Laut Augenzeugen lagen nach der Eskalation der Gewalt zahlreiche Patronenhülsen auf dem Asphalt. Mehrere Schüsse waren in der Karosserie eines blauen BMW eingeschlagen.

Zusammenrottungen in anderen Städten

Parallel soll es auch in anderen Ruhrgebietsstädten Zusammenrottungen gegeben haben, etwa in Essen und in Oberhausen. Das sagte Polizeisprecher Stefan Hausch am Donnerstagmorgen. Man habe aber letztlich keinen Zusammenhang ausmachen können, es sei wohl auch zu keinen Zwischenfällen gekommen.

Die Auseinandersetzung forderte nach offiziellen Angaben vier Verletzte: Zwei Männer wurden direkt im Anschluss an die Vorfälle mit Rettungswagen in Krankenhäuser im Duisburger Norden und nach Dinslaken gebracht. Nach ihrer Flucht begaben sich zwei weitere Beteiligte in der Nacht noch selbstständig in medizinische Behandlung. Lebensgefahr bestand bei keinem der vier Angeschossenen. Sie erlitten Schussverletzungen in Bein-, Becken-, Gesäß- beziehungsweise Rückenbereich.

Nicht zum ersten Mal ist der Hamborner Altmarkt Schauplatz eines polizeilichen Großeinsatzes. Die wilde Schießerei, über die deutschlandweit berichtet wird, löste auch ein politisches Echo aus: Oberbürgermeister Sören Link (SPD) telefonierte mit Innenminister Herbert Reul, unter anderem über die Zukunft der fest stationierten Einsatzhundertschaft im Duisburger Norden.
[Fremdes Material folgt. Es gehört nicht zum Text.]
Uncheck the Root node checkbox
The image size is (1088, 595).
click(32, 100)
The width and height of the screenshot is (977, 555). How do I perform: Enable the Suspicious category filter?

>>Polizei sammelt Videomaterial

  • Bei den Ermittlungen zu der Schießerei auf dem Hamborner Altmarkt sucht die Polizei Zeugen, die sachdienliche Angaben zum Tatgeschehen oder zu beteiligten Personen machen können: „Für die Ermittler sind insbesondere Fotos oder Videoaufnahmen von Interesse.“
  • Die Polizei hat ein Online-Hinweisportal eingerichtet: Unter nrw.hinweisportal.de können Zeugen Fotos und Videos hochladen – auch anonym. Die Dateien dürfen laut Polizei nicht größer als zwei Megabyte sein. Bis Donnerstagnachmittag ging bereits zahlreiches Bild- und Videomaterial bei den Ermittlern ein.